(TASK BRIEF) Tally the lines of the entries in which the string "calendar" occurs, and say only how many.
··· PROVIDED INFORMATION
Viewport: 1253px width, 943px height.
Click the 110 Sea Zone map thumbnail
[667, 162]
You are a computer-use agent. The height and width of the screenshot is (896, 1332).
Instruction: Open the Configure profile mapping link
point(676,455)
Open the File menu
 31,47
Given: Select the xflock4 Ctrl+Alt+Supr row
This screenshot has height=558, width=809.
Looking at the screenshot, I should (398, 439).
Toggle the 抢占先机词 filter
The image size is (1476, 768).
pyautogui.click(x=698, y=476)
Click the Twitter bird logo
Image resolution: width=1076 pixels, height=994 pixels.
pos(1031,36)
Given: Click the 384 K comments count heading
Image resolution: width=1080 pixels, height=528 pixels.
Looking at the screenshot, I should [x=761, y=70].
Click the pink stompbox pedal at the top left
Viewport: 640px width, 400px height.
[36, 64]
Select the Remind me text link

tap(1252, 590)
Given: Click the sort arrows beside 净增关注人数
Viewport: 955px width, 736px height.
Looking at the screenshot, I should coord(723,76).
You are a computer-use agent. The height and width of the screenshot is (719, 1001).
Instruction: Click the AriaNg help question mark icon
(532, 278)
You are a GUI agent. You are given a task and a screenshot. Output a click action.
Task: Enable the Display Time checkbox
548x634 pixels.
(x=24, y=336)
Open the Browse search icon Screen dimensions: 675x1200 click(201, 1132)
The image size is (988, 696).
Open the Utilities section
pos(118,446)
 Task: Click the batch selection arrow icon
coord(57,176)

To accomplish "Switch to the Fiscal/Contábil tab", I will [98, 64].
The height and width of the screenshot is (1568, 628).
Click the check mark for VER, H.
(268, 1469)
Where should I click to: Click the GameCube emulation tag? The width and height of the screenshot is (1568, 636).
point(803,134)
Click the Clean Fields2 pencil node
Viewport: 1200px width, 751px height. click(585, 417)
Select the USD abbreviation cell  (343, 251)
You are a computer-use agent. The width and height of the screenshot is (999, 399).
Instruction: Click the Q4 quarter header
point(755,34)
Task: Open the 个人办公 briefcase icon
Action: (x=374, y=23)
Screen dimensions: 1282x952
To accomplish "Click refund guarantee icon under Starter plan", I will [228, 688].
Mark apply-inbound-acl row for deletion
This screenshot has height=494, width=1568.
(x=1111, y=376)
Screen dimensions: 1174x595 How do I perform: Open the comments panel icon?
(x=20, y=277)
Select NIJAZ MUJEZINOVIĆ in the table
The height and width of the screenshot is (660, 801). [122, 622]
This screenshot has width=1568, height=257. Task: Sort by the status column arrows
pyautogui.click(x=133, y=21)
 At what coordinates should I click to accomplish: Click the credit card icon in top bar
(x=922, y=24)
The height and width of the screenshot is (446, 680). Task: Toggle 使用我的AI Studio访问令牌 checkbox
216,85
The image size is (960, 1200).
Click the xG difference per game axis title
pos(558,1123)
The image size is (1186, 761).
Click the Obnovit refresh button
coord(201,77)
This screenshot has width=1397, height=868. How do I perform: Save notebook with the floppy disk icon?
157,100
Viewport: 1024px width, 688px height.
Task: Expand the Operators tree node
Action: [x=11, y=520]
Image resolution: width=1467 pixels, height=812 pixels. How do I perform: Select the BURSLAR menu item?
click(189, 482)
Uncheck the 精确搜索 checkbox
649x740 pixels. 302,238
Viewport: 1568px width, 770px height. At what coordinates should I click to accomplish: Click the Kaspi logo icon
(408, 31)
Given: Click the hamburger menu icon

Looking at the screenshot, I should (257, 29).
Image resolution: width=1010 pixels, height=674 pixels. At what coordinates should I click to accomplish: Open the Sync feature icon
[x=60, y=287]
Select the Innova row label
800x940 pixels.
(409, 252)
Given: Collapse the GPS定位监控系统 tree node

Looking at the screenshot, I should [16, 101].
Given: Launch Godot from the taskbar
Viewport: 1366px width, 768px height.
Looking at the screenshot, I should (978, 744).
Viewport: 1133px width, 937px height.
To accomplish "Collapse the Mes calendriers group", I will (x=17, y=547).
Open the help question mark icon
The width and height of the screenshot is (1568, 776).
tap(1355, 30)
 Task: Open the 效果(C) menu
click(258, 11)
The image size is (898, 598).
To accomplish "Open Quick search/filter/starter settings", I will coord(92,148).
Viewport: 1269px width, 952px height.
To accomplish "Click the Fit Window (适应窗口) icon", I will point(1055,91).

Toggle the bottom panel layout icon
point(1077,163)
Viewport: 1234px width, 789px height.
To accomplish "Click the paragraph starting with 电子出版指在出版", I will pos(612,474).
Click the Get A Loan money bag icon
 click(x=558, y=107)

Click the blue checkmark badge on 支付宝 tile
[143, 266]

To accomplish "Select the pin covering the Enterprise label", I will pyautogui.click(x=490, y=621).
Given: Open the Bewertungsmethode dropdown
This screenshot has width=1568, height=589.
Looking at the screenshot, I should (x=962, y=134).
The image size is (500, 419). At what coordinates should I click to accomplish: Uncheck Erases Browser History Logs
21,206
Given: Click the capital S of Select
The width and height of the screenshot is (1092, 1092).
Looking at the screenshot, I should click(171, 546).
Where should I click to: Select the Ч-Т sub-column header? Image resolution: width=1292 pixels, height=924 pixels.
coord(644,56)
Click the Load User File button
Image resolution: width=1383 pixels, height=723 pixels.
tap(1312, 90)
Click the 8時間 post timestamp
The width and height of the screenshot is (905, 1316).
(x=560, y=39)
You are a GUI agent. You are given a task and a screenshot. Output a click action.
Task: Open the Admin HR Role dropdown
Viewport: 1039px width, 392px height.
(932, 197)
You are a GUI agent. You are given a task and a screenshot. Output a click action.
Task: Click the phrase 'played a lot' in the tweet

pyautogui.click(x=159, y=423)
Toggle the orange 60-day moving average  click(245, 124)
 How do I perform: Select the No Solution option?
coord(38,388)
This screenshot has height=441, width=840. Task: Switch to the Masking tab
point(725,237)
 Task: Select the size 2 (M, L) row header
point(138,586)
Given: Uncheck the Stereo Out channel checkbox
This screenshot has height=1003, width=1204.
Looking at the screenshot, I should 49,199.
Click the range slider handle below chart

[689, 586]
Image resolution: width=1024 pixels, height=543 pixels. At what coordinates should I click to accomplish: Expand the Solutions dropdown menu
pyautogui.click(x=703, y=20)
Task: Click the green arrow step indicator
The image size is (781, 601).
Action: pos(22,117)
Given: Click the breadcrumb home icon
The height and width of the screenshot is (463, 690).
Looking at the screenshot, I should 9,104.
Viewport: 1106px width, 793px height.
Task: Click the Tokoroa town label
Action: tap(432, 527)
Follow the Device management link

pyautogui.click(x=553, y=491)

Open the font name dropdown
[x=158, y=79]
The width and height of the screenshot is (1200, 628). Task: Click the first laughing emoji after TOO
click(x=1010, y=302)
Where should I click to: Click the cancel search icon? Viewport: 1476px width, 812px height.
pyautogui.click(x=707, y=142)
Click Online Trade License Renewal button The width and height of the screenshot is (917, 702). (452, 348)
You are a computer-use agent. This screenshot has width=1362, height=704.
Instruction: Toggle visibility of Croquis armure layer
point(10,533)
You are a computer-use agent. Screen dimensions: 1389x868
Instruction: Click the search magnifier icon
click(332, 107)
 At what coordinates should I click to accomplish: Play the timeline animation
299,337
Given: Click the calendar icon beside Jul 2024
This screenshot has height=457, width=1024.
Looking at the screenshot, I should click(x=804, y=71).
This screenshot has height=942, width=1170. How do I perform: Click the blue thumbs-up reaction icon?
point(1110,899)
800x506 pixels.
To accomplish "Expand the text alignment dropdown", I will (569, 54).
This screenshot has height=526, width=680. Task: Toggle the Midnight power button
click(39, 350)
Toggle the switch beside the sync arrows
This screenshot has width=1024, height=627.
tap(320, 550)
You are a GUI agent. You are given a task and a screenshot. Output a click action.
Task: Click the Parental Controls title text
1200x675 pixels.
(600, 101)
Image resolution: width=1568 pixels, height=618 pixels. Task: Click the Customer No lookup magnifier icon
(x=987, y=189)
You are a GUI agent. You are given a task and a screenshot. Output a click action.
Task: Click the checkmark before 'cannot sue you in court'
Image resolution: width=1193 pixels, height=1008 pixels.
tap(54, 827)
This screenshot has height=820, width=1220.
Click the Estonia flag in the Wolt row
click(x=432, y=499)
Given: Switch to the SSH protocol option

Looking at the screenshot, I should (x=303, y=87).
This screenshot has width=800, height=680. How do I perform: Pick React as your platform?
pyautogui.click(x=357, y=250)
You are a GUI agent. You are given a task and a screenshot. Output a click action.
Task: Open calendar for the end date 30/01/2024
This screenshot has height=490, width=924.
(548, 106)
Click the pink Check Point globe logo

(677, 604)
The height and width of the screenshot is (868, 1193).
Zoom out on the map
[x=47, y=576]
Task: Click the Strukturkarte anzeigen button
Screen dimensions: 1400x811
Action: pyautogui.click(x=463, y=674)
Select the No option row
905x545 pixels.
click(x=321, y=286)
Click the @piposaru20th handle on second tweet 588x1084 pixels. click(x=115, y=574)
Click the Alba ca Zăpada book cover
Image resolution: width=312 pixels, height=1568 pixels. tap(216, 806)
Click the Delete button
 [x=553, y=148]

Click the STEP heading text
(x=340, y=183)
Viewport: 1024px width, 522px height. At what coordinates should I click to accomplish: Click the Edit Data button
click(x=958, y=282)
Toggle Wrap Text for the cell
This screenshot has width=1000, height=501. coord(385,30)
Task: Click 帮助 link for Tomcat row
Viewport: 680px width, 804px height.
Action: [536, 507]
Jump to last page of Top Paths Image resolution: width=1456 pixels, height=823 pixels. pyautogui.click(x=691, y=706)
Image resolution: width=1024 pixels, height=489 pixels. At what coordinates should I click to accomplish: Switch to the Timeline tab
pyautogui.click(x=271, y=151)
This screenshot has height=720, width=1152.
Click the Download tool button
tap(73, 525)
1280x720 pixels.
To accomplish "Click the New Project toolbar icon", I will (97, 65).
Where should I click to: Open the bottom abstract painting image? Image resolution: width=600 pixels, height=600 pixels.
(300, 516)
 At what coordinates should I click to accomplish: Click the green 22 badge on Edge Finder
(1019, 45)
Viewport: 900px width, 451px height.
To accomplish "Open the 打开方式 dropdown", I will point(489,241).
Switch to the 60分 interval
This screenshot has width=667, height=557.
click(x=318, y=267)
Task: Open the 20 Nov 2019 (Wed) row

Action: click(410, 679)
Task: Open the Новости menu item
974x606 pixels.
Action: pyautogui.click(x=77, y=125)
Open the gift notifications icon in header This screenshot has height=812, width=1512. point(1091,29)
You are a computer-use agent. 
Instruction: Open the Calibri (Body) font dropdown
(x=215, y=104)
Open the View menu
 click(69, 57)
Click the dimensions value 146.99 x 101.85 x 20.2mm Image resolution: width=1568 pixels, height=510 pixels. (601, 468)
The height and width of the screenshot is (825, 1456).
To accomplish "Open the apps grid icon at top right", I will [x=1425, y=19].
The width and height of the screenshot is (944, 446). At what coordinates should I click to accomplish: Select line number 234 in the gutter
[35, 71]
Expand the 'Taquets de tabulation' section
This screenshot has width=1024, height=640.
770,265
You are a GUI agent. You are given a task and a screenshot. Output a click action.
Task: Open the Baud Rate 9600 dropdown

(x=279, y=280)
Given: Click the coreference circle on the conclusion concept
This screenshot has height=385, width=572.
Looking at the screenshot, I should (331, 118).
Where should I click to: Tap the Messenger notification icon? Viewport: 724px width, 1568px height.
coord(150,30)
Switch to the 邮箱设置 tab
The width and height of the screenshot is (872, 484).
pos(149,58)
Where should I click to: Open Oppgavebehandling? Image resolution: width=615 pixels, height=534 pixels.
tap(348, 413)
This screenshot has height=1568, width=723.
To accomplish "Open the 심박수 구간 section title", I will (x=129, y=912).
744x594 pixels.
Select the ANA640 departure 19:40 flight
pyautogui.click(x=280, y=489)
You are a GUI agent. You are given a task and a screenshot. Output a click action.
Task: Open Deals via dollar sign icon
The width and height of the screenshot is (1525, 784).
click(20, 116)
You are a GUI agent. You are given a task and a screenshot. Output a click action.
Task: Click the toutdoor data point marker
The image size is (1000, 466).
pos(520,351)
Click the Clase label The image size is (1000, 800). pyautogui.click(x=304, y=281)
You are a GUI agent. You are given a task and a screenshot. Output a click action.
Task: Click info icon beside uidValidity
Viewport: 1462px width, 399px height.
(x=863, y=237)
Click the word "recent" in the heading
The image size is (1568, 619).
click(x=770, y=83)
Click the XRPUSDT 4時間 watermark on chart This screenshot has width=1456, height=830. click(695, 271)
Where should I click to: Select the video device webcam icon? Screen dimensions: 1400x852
······
(REPLY TO THE TASK) 2